Return each line of the listing below verbatim, leaving out the pictures.

— Begin Provided records —

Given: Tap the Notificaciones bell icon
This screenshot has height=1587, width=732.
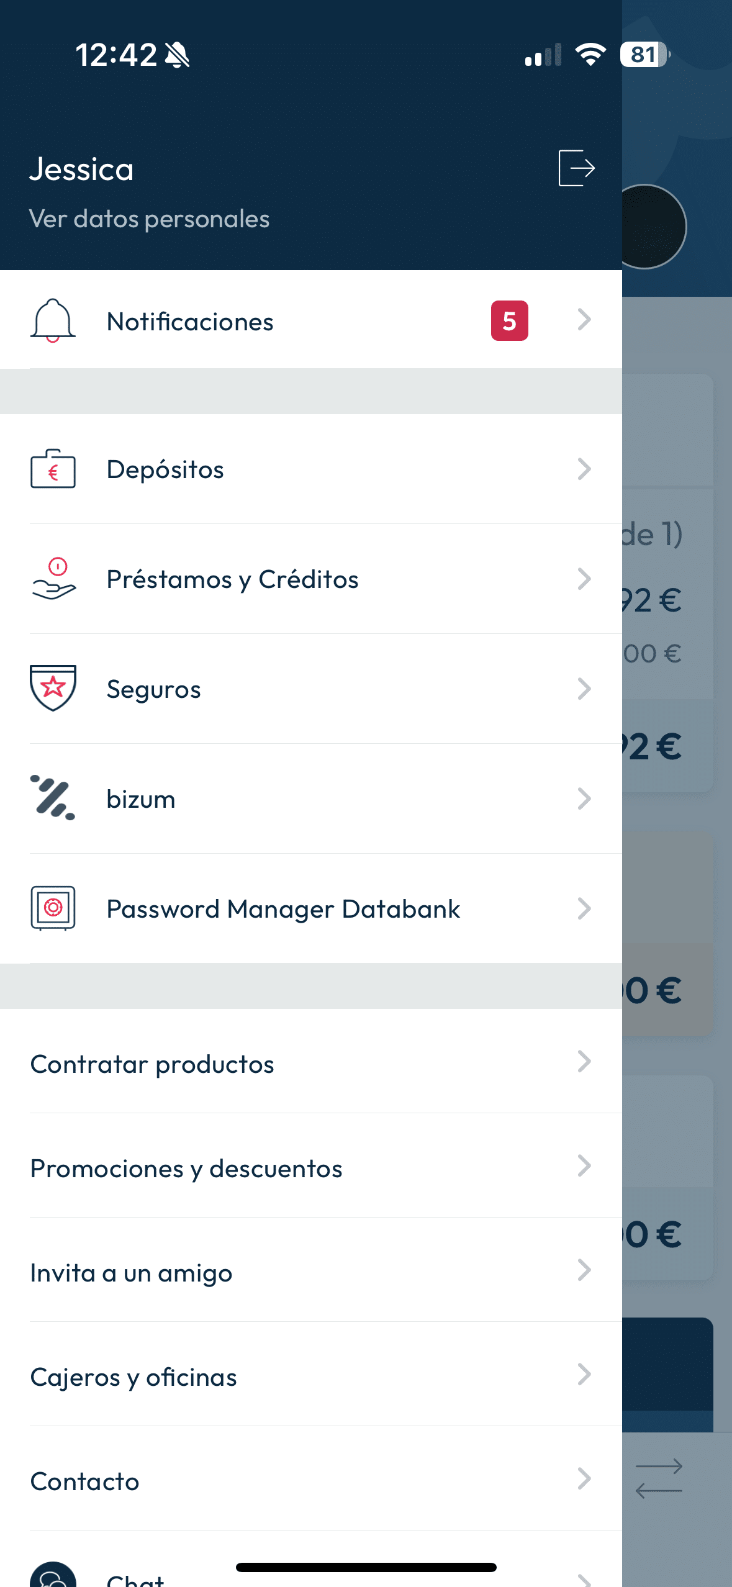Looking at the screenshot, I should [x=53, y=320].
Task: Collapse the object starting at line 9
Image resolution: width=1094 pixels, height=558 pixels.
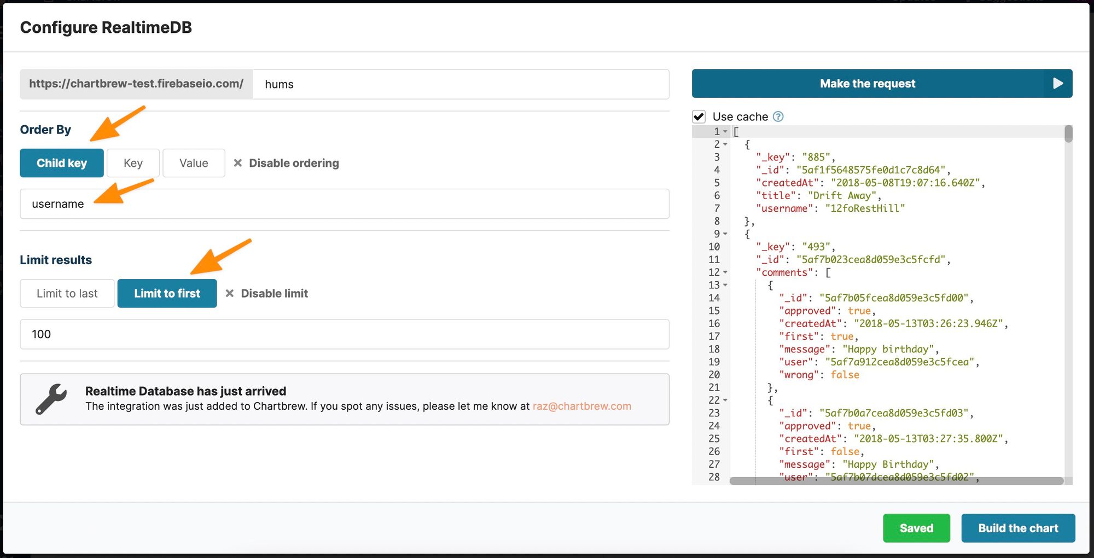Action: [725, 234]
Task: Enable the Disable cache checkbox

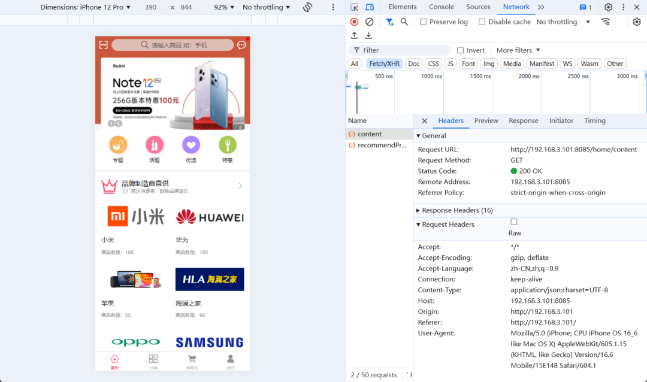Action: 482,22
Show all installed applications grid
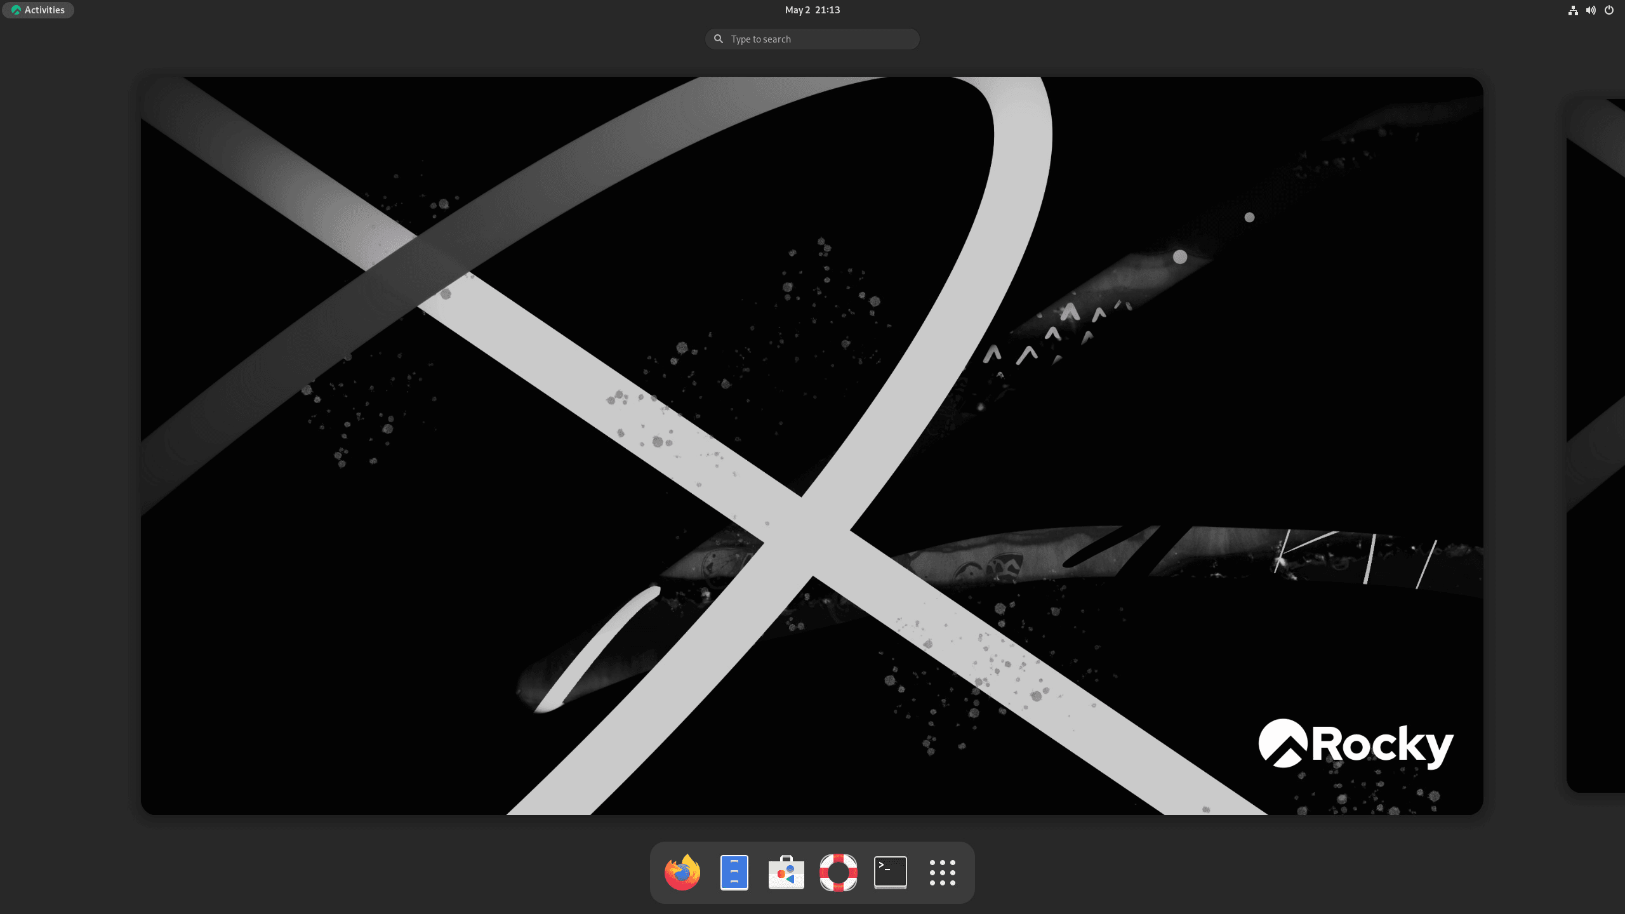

— End Provided records —

**Result below**:
Given: Tap the Notificaciones bell icon
This screenshot has height=1587, width=732.
Looking at the screenshot, I should [x=53, y=320].
Task: Collapse the object starting at line 9
Image resolution: width=1094 pixels, height=558 pixels.
Action: [725, 234]
Task: Enable the Disable cache checkbox

Action: 482,22
Show all installed applications grid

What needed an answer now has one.